▶ **Passage to read**:
= Manuel José Leonardo Arce Leal =

 Manuel José Leonardo Arce Leal (1935–1985) was a Guatemalan poet and dramatist.

Manuel José Leonardo Arce Leal was born in Guatemala City in 1935. Poet and dramatist, he was considered one of the most relevant national writers of the second half of the 20th century. He was awarded important Central American prizes and his works have been translated into many languages.

In the 1980s he had to flee Guatemala under the constant threats of Romeo Lucas García's regime. While he was in France, many of the worst massacres of his homeland occurred under the governments of Lucas García and Efraín Ríos Montt. In response, Arce wrote some very strong poems against Efraín Ríos Montt, which were later censured. He died of pulmonary cancer while in exile in France on September 22, 1985.

==Works==

=== Poetry ===
- En el nombre del Padre, 1955
- De la posible aurora [Sonetos a mi esposa], 1957
- Cantos en vida, 1960
- Eternauta: cantos de un mar, 1962
- Los episodios del vagón de carga (anti-pop-emas), 1971
- Palabras alusivas al acto y otros poemas con el tema del amor, 1953-1978, 1978
- Poemas póstumos, 1987

=== Narrative ===
- Diario de un escribiente Tomo 1, 1979
- Diario de un escribiente Tomo 2, 1987
- De una ciudad y otros asuntos: crónica fidedigna, 1992

=== Plays ===
- Delito condena y ejecución de una gallina y otras piezas de teatro grotesco, 1971
- Diálogo del gordo y el flaco con una rocola.
- El gato que murió de histeria.
- Compermiso.
- Sebastián sale de compras.
- Torotumbo (adaption of novel by Miguel Ángel Asturias).

▶ **Tasks to perform**:
(a) According to the Arce biography, on what date did he die?
(b) Reproduce word for word the portion of the Arce biography that begins at the words "Manuel José Leonardo Arce Leal (1935–1985)" and stops after the words "into many languages.".
(c) List the titles of every play named in the Arce biography.

▶ **Stored data**:
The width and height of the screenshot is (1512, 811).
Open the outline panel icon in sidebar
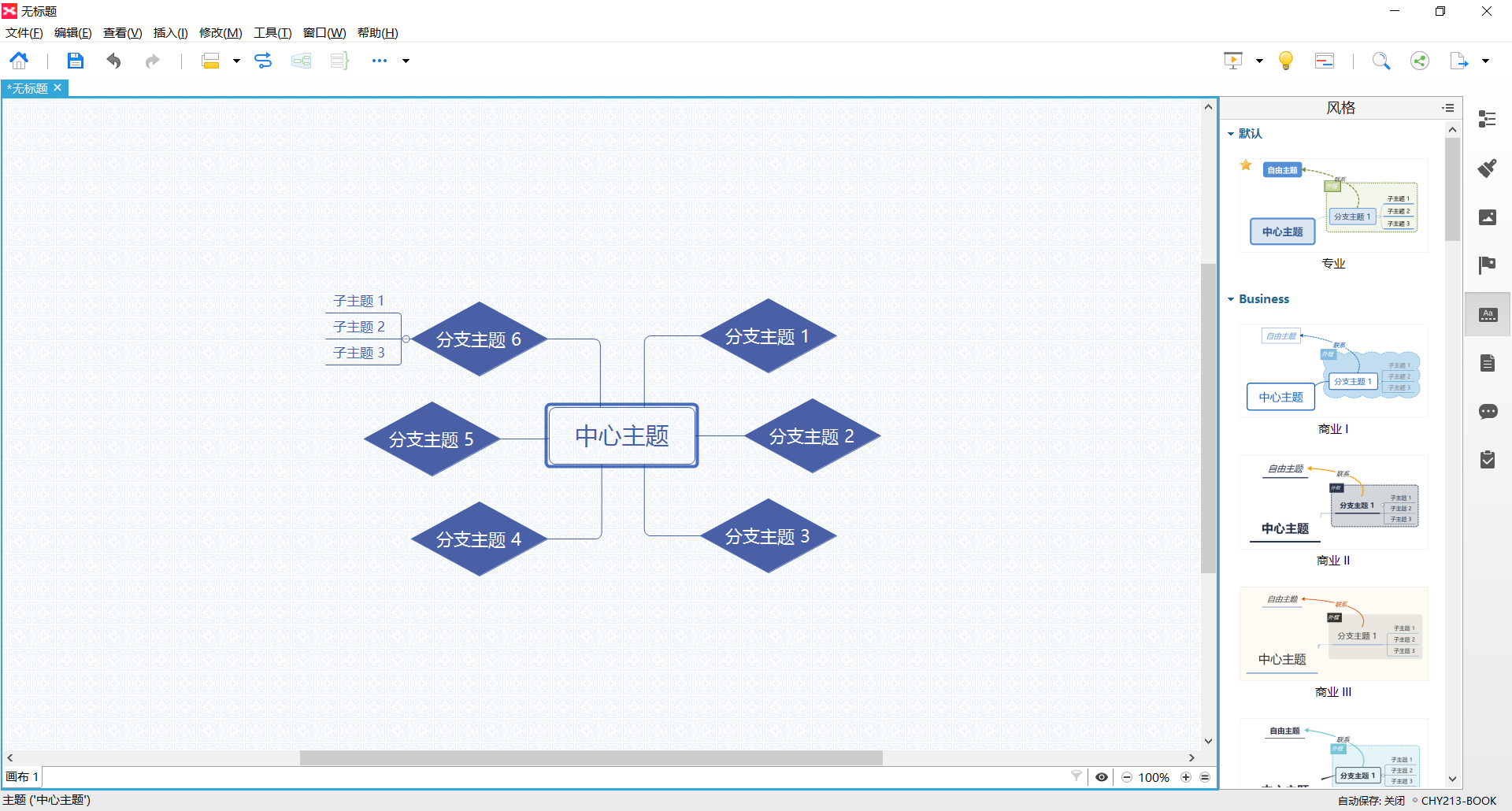coord(1488,119)
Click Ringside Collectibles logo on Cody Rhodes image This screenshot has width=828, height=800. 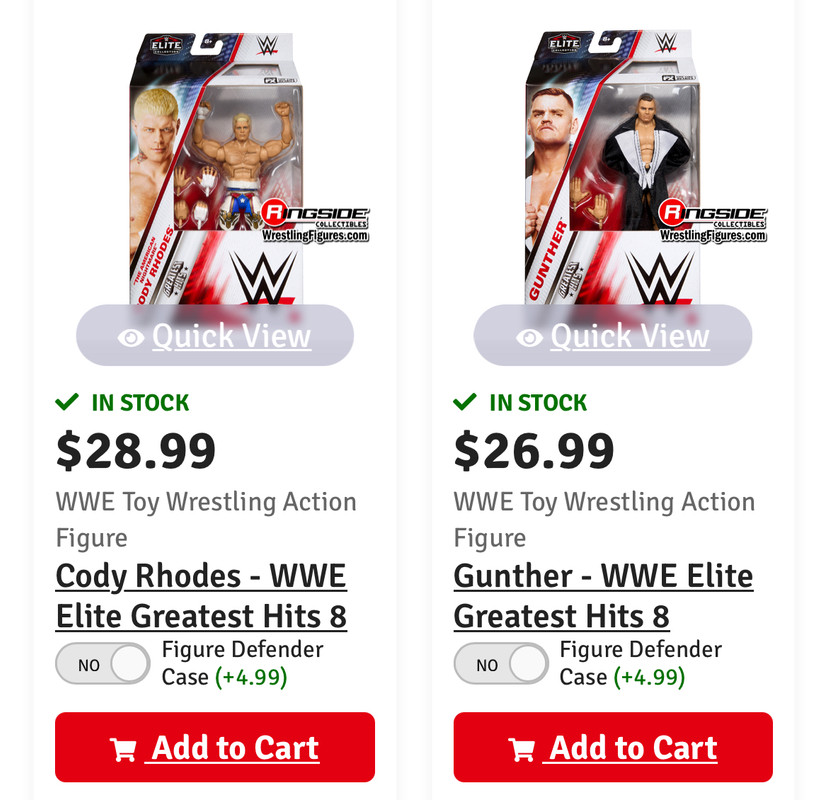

▶ **Answers for each item**:
(a) September 22, 1985

(b)
Manuel José Leonardo Arce Leal (1935–1985) was a Guatemalan poet and dramatist.

Manuel José Leonardo Arce Leal was born in Guatemala City in 1935. Poet and dramatist, he was considered one of the most relevant national writers of the second half of the 20th century. He was awarded important Central American prizes and his works have been translated into many languages.

(c)
- Delito condena y ejecución de una gallina y otras piezas de teatro grotesco
- Diálogo del gordo y el flaco con una rocola
- El gato que murió de histeria
- Compermiso
- Sebastián sale de compras
- Torotumbo